Monoclonal antibodies specific for protein markers of smooth muscle and nonmuscle cell differentiation were applied to cryosections of normal, hyperplastic, and neoplastic human prostate specimens in order to determine whether differences in the distribution of target antigens could be detected among the various tissues. Immunofluorescence assays showed that vimentin, desmin, smooth-muscle-type alpha-actin, and both smooth muscle and nonmuscle myosin heavy chains do not change their patterns of labeling in the stromas of normal, BPH, and carcinomatous prostates. By contrast, cytokeratin 18, a differentiation marker of simple epithelia, and to a lesser extent cytokeratin 8, was consistently found in stromal tissue of the "transition zone", but only scarcely in the stroma of the "peripheral zone" from normal prostate, and was completely unexpressed in benign hyperplasia. Prostatic carcinoma from the "peripheral zone" expressed this cytoskeletal component only in trace amounts. Moreover, in prostate showing coexistence of hyperplasia and neoplasia (in the "peripheral zone"), the stroma of BPH closely resembled the stroma surrounding the carcinoma; that is, it was completely unreactive with the anti-cytokeratin 18 antibody. Expression of cytokeratins in extraepithelial tissues has been previously correlated with the achievement of a proliferative state, notably in embryogenesis, in tissue regeneration, and in various pathological forms of proliferation and growth, including some tumors of mesenchymal origin.
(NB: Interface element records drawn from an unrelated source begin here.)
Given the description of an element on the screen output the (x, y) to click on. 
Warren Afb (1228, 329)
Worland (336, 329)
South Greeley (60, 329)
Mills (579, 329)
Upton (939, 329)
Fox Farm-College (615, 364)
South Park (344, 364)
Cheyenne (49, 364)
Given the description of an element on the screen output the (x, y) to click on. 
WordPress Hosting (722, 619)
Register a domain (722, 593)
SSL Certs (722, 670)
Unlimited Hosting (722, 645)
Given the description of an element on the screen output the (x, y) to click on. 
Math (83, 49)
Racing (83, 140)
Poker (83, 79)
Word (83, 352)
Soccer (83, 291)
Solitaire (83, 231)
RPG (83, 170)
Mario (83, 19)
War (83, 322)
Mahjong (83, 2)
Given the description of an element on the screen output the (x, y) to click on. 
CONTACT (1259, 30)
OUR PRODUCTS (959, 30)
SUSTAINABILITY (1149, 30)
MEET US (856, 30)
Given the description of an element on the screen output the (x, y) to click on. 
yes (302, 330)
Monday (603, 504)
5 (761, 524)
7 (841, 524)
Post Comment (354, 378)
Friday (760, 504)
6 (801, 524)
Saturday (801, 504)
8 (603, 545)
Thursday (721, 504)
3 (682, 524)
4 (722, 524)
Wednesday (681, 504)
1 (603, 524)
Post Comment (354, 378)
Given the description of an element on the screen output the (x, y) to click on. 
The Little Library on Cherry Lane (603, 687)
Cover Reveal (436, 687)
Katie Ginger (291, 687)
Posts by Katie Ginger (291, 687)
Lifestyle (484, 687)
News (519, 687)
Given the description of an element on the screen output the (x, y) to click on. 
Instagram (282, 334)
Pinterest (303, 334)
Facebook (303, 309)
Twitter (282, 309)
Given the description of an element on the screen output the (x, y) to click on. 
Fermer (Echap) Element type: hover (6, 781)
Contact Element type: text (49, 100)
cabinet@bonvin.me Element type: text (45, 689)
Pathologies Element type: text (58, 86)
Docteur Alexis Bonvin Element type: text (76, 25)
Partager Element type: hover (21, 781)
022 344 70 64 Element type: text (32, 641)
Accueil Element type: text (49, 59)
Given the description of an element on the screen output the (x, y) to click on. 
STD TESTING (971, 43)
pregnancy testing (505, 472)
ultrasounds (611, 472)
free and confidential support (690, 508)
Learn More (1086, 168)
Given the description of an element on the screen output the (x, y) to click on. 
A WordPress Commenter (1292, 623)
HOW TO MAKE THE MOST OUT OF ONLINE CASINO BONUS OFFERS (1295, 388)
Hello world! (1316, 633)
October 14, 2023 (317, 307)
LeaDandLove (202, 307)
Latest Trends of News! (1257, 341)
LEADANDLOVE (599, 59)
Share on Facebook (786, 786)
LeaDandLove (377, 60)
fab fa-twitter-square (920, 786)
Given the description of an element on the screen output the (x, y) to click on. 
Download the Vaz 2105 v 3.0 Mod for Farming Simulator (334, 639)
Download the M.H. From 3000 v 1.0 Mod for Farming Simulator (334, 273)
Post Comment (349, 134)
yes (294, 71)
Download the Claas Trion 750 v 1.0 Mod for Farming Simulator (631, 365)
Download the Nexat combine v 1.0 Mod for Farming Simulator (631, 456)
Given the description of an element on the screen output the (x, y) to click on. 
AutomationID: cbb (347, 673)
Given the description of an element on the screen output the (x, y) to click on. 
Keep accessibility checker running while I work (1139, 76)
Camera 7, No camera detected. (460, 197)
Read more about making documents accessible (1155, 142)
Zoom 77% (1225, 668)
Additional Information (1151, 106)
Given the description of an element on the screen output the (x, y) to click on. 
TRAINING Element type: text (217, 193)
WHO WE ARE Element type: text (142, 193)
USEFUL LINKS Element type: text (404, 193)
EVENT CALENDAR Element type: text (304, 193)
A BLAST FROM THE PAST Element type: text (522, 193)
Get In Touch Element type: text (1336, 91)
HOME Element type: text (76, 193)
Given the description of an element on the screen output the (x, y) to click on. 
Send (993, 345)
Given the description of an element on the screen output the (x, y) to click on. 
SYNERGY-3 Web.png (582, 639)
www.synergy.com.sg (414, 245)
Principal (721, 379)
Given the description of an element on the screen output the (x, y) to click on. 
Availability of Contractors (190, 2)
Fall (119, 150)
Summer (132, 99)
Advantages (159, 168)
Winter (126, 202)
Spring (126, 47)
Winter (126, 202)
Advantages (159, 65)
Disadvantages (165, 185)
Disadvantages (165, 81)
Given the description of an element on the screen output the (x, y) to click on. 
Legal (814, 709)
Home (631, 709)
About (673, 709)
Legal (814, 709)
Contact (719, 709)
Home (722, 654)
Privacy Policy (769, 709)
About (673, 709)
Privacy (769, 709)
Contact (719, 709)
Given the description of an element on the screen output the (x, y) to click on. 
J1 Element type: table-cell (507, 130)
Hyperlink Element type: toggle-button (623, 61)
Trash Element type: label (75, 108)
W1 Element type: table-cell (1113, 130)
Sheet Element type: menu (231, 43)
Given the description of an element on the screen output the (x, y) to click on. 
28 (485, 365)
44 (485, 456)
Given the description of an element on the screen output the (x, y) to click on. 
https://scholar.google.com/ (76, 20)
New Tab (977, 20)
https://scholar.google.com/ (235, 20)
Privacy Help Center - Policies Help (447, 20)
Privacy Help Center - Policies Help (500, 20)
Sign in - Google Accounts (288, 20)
Our results indicate the following: (1) cells in the stromal tissue of normal prostate are of smooth muscle type and are heterogeneous as concerns cytokeratin distribution; (2) we show, for the first time, the existence of a marker that is differentially distributed in the "transition" versus "peripheral" zone; (3) the expression of cytokeratins in the stroma is lost with the development of hyperplasia and only partially recovers with neoplasia; (4) the pattern of stromal tissue, concerning cytokeratin 18 expression, does not change with different BPH locations ("transition" versus "peripheral" zone); and (5) contrary to expectations, cytokeratin 18 expression disappears in conditions presumably involving stromal cell proliferation.